Interaction between tumor cells and stromal cells plays an important role in the growth and metastasis of colon cancer. We previously found that carcinoma‐associated fibroblasts ( CAF s) expressed platelet‐derived growth factor receptor‐β ( PDGFR ‐β) and that PDGFR targeted therapy using imatinib or nilotinib inhibited stromal reaction. Bone marrow‐derived mesenchymal stem cells ( MSC s) migrate to tumor stroma and differentiate into CAF s. A novel oral multikinase inhibitor regorafenib inhibits receptor tyrosine kinases expressed on stromal cells (vascular endothelial growth factor receptor 1–3, TIE 2, PDGFR ‐β, and fibroblast growth factors) and tumor cells (c‐ KIT , RET , and BRAF ).
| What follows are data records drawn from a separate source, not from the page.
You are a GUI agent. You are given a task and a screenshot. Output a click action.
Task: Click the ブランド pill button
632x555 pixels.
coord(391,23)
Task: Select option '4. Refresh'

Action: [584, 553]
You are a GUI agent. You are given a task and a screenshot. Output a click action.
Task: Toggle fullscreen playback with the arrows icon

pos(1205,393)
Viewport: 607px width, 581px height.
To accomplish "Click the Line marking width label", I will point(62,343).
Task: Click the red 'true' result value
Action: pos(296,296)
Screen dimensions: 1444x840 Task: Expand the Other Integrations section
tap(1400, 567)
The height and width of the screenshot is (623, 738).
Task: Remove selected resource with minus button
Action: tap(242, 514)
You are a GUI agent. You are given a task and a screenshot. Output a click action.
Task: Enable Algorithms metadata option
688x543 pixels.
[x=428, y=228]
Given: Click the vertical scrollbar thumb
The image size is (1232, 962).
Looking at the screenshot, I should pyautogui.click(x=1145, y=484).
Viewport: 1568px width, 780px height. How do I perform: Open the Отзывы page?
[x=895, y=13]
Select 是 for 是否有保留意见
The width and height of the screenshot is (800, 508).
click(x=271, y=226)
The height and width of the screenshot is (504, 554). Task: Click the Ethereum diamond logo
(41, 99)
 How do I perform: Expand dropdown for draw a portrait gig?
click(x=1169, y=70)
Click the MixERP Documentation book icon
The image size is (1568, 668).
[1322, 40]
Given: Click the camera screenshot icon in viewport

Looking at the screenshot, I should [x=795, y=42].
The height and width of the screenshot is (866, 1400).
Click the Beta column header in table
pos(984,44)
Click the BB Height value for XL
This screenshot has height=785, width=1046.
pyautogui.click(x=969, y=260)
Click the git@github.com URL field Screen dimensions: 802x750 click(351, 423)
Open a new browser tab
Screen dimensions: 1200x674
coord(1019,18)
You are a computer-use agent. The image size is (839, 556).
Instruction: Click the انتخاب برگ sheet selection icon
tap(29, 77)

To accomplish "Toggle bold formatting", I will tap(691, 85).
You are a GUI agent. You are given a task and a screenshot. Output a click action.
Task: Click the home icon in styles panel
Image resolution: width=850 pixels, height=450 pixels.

These molecules are involved in tumor growth, angiogenesis, lymphangiogenesis, and stromal activation. Therefore, we examined whether regorafenib impaired the tumor‐promoting effect of CAF s/ MSC s. KM 12 SM human colon cancer cells alone or KM 12 SM cells with MSC s were transplanted into the cecal wall of nude mice. Co‐implantation of KM 12 SM cells with MSC s into the cecal wall of nude mice produced tumors with abundant stromal component and promoted tumor growth and lymph node metastasis. Single treatment with regorafenib inhibited tumor growth and metastasis by inhibiting both tumor cells and stromal reaction. This tumor‐inhibitory effect of regorafenib was more obvious in tumors developed by co‐implanting KM 12 SM cells with MSC s. Our data suggested that targeting of the tumor microenvironment with regorafenib affected tumor cell– MSC interaction, which in turn inhibited the growth and metastasis of colon cancer.